Not only were the Cowpers murdered, but their teen aged daughter Gemma has gone missing, and Alison begins to think that this murder case is her ticket to London. If she can scoop everyone else, find Gemma and learn the identity of the murderer, she's a shoo-in for bigger and better things.
While Alison ponders how to win her brass ring, we learn about her background and that of the missing girl. We're also treated to a little history about Rutland, which in the 1970s had lost its county status and become a part of Leicestershire, only to regain it in the late 1990s:
"It was mentioned in the Domesday Book, she discovered-- which seemed very fin de siecle-- although at that time it was little more than a ditch on the way to Northumbria. It was always being bequeathed to people-- queens, dukes, mistresses-- as if the county and its people were an expensive lapdog."
But as we're learning more about Rutland and as we're learning about Gemma and Alison, the tone of the book subtly begins to shift. Something nasty, unpleasant and psychologically unbalanced begins to stir in Nether Bowston, and An English Murder turns into Cozy Noir.
Some people may not like Doughty's book, thinking that the plot is insubstantial and meanders off into nothingness. I was delighted by the shift and the unexpected depth toward the end. I was so concerned with looking for the crocodiles on the sandbanks that I felt completely safe wading into the water...where Doughty grabbed me with one snap of her jaws.

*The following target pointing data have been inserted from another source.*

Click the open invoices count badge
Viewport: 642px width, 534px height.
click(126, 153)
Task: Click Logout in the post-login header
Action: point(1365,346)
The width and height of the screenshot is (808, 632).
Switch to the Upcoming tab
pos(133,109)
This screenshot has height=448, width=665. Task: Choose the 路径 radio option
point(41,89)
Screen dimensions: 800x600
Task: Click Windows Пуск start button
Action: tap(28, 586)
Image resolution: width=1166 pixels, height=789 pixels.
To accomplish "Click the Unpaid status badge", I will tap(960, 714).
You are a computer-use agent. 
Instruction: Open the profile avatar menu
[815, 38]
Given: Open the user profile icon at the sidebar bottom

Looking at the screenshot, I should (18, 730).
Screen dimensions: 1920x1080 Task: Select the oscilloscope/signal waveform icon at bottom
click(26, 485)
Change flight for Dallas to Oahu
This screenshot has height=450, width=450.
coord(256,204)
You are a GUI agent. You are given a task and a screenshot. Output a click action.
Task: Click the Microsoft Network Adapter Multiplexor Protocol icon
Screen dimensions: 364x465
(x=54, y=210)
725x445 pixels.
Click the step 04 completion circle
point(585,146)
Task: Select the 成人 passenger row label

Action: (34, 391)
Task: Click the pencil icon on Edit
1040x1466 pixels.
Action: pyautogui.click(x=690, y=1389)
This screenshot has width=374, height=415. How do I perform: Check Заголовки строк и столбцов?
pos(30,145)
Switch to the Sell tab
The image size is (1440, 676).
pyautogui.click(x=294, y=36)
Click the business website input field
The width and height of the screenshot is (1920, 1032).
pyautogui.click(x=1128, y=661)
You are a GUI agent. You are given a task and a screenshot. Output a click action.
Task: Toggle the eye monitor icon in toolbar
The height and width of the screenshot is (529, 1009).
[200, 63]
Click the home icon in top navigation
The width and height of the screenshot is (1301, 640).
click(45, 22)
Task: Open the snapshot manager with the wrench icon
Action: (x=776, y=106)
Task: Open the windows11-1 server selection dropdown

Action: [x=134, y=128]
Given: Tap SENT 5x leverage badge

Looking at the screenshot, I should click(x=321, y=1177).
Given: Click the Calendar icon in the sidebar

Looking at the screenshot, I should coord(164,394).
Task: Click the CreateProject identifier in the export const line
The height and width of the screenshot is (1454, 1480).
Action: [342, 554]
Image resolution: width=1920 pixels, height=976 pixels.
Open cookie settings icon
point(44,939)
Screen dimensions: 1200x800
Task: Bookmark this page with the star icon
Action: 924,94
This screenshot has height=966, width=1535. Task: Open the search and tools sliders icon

I am now looking for other books by Louise Doughty. I want to see if she can lead me astray once more.
The author tried to tell three stories in one novel and mostly succeeded, however it was a bit confusing at times.
Kind of a "cozy noir" genre.
Couldn't get with the writing style.
I enjoyed this book, it was a perfect vacation book, as it was a real page-turner that was perfect for reading on a noisy airplane. It takes place in a small English town, and I found the English terms (as opposed to American English) and language differences interesting, and they added to the character of the book. The main character is a reporter for the local news, in a town where nothing much happens, when one morning a man and wife from a neighboring house are found stabbed to death, and their teenage daughter is missing. The book follows the search for the truth, with some unexpected twists.
As I was reading this book,I kept thinking that there was a good story in here somewhere, but it needed some good editing so make it more coherent. There is no suspense, no mystery and the characterizations are muddy-the main character's motivations are unclear and her backstory, although interestingly macabre does nothing for the story. Very disappointing.
The bodies of the Cowpers, a reclusive are found murdered and their daughter is nowhere to be found. A great English Mystery
When the bodies of the Cowpers, a reclusive middle-aged couple, are discouverred brutally slaughtered--and their teenage daughter goes missing- the tiny village of Nether Bowston reels in shock. Amd as the Townpeople mull over first murder in a century, everyone is asking the seame question. Where is Gemma Cowper?